Dataset records:
============================================================
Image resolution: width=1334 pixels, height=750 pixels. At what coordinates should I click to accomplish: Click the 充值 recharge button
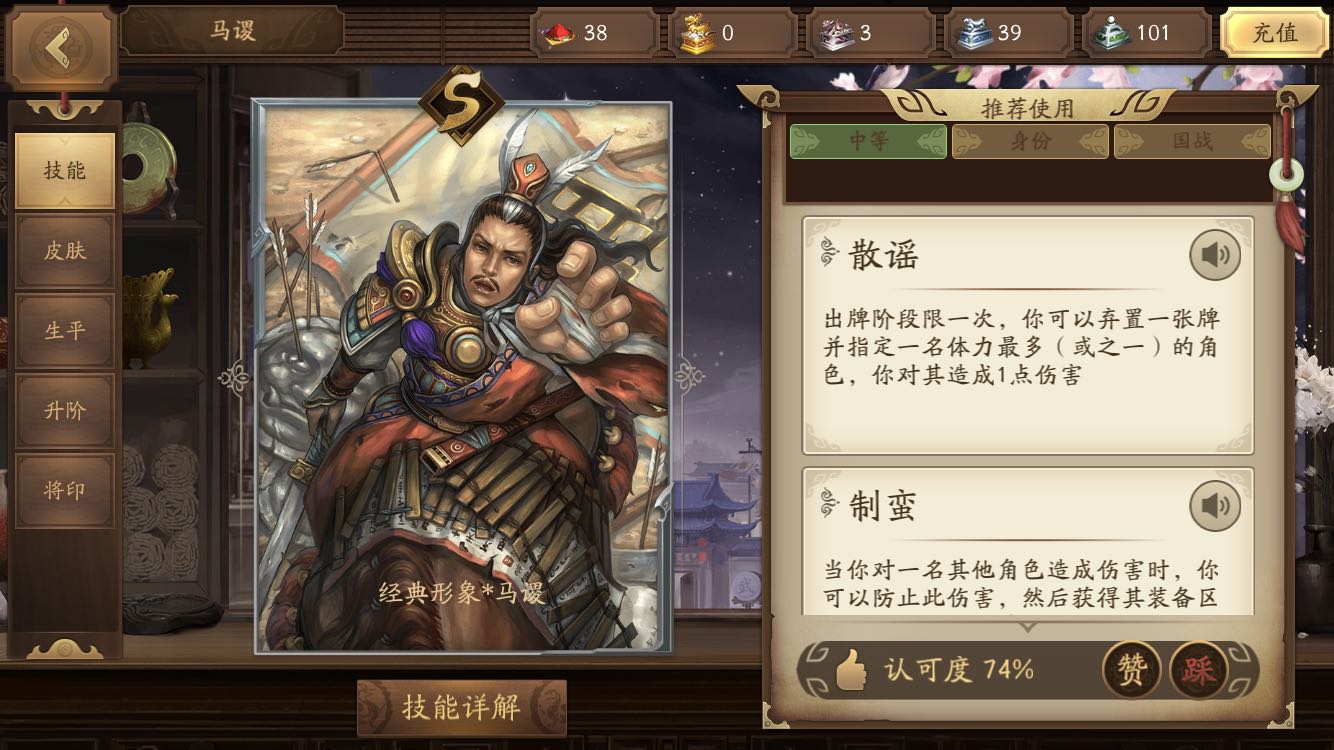[1274, 33]
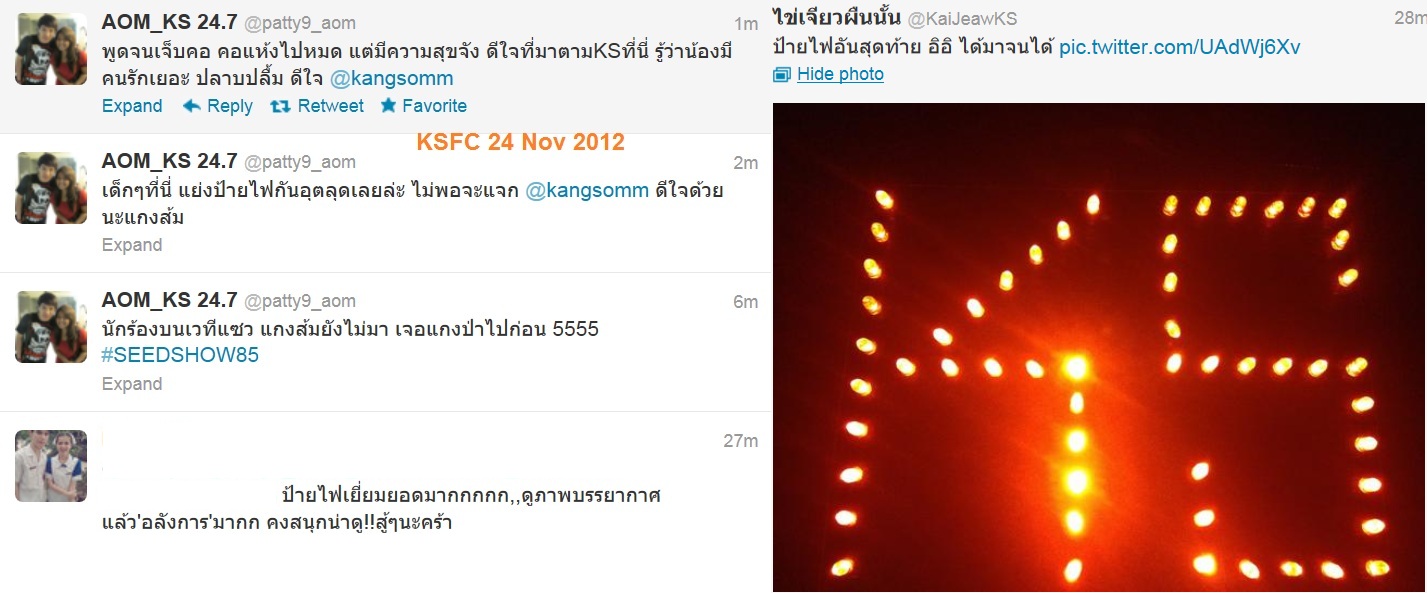Expand the 6m-old #SEEDSHOW85 tweet
The height and width of the screenshot is (593, 1428).
point(132,384)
============================================================
== EXERCISE REQUIREMENTS ==
Once the pictures are removed, return the entries exactly as they stand.

== ANSWER SPACE ==
Image resolution: width=1334 pixels, height=750 pixels. At what coordinates should I click to accomplish: Click the 充值 recharge button
[1274, 33]
Expand the 6m-old #SEEDSHOW85 tweet
The height and width of the screenshot is (593, 1428).
point(132,384)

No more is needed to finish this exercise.